28 March 2023

Profit vs. Health: Four industries – processed food & drinks, fossil fuels, alcohol, tobacco – account for a third or more of preventable deaths worldwide. According to a Lancet series on the topic, “a substantial group of commercial actors are increasingly enabled to cause harm and to make others pay the costs of doing so.” In economics, we would call these ‘external costs’ – which, according to theory, need to be ‘internalised’. Yes: “It will take concerted joint efforts, such as an international convention, to change the system.” A convention won’t help much either: in our world, business interests top everything else.
https://theconversation.com/profit-versus-health-4-ways-big-global-industries-make-people-sick-202368

Chad: Mahamat Idriss Deby Itno is in a pardoning mood: after 380 FACT members, he yesterday also pardoned 259 of the 262 jailed in December after the protests in which 73 died
BBC Africa Live 28 March 2023. 7:09




27 March 2023

Kenya: To help authorities against an unruly opposition, the Interior ministry has proposed a law that will make protests more difficult. Maximum number of protesters, obligation to seek prior consent from people affected by the protests, cleaning up to be paid by protesters, limitation of areas where protests can be held… Doesn’t this go against the constitutional right to assemble and demonstrate?
BBC Africa Live 27 March 2023. 6:35

Sudan: As part of the December agreement between the junta and parts of civil society – agreement to be formally signed in two weeks’ time – to transit to democratic rule, talks have started to bring Hemetti’s Rapid Support Forces (RSF) under army control.
BBC Africa Live 27 March 2023. 5:04

World Bank: Following protests and realising that WB-funded projects could be socially and environmentally harmful, the World Bank Inspection Panel was set up in 1993. The article argues that despite significant limitations, the Panel’s “impact on development and the international development financing institutions has been profound”. Other development banks and institutions have in the meantime established similar mechanisms. Furthermore, “the principle that international financial organisations must be accountable for their own actions to the communities whose lives are affected by the projects and policies they finance” has, says the author, been firmly established.
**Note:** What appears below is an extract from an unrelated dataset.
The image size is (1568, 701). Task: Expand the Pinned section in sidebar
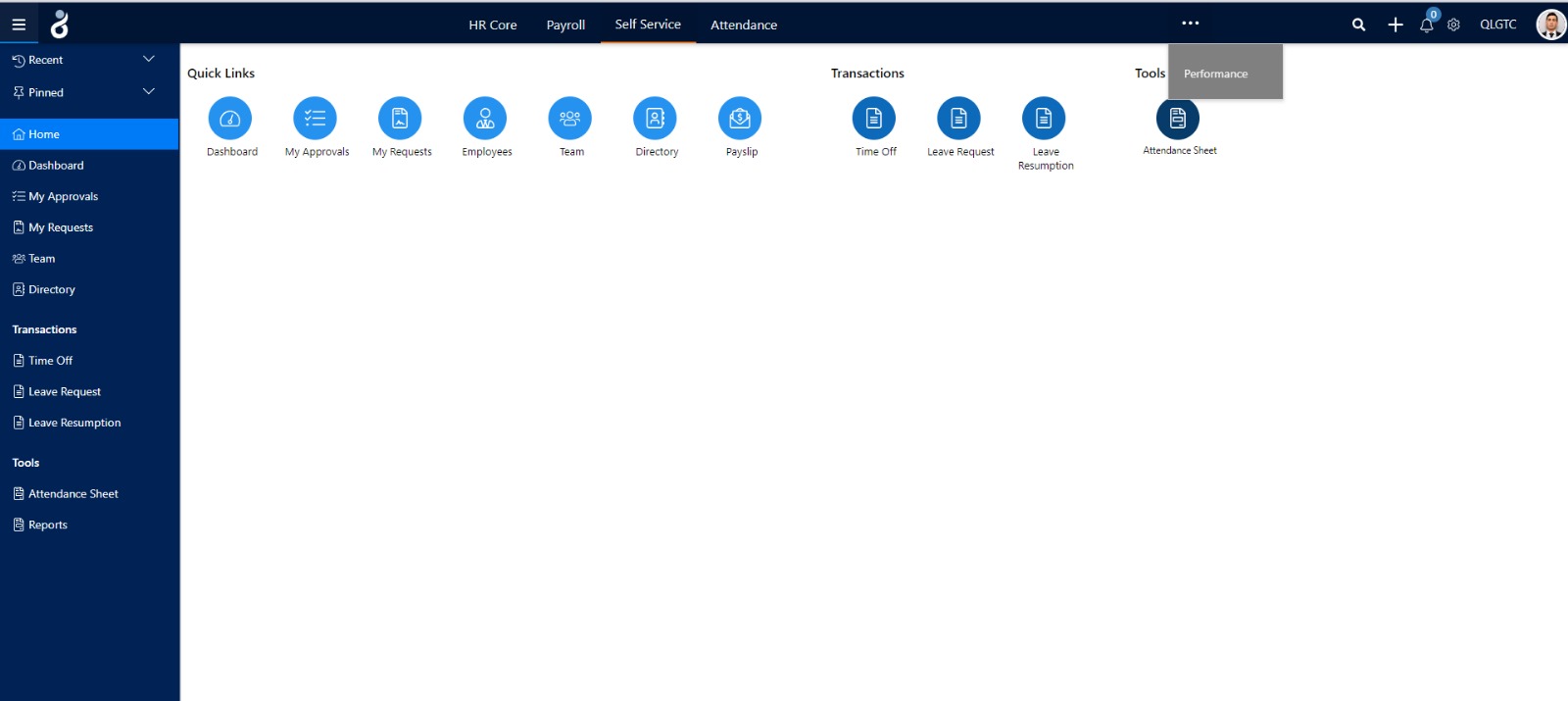[x=149, y=92]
But submitting cases to the panel is by no means easy and mostly requires the help of experts. Complainants often face retaliation from (powerful) project supporters inside their own countries. On top of all that, compensation for those harmed is by no means automatic, it seems to be rather an exception than the rule. Profound impact of the panel?
https://theconversation.com/the-world-bank-used-to-cause-untold-harm-but-30-years-ago-it-started-reforming-what-went-right-202270

Women, climate change, water scarcity: Unsurprisingly, in Ilaje (Ondo state/south west of the country) like elsewhere, women are the first concerned by water scarcity – made worse by climate change. The article suggests truly far-reaching measures to be undertaken to improve this, from education and empowerment of girls and women and involving women in water management and decision-making to fighting violence against women.
https://theconversation.com/water-scarcity-on-nigerias-coast-is-hardest-on-women-6-steps-to-ease-the-burden-201812

GB/Refugees/Rwanda: Britain’s outsourcing of its “asylum policy directly mimics Australia’s so-called ‘Pacific Solution’,” where small Pacific Island states like Nauru are paid to process refugees for the big and rich neighbour. The article’s author shares her long experience of Nauru and its “toxic environment” which “sends people mad”. London’s contract with Rwanda is by no means unique – EU countries have concluded similar agreements in “eastern Europe, Turkey, north and East Africa, and Central Asia”. Israel from 2014 to 2017 had one with Rwanda – which quickly failed. “The US has experimented with several of what are termed extra-territorial asylum processing schemes”, e.g., in Guantanamo in the 1990s and elsewhere in Central America; and, of late, in Santa Elena in Guatemala, with the country “visibly promoting itself as an asylum destination”. Mexico, Belize, Costa Rica, El Salvador, Honduras and Panama are also all “steadily developing the capacity to receive and support asylum claims”. But migrants aren’t interested, they want the US.
https://theconversation.com/a-toxic-policy-with-little-returns-lessons-for-the-uk-rwanda-deal-from-australia-and-the-us-201790

USA/Anti-Terrorism Funding: During her visit to Ghana, US vice president Kamala Harris has promised 100m USD for fighting jihadism. Besides Ghana, Benin, Ivory Coast and Togo are to benefit.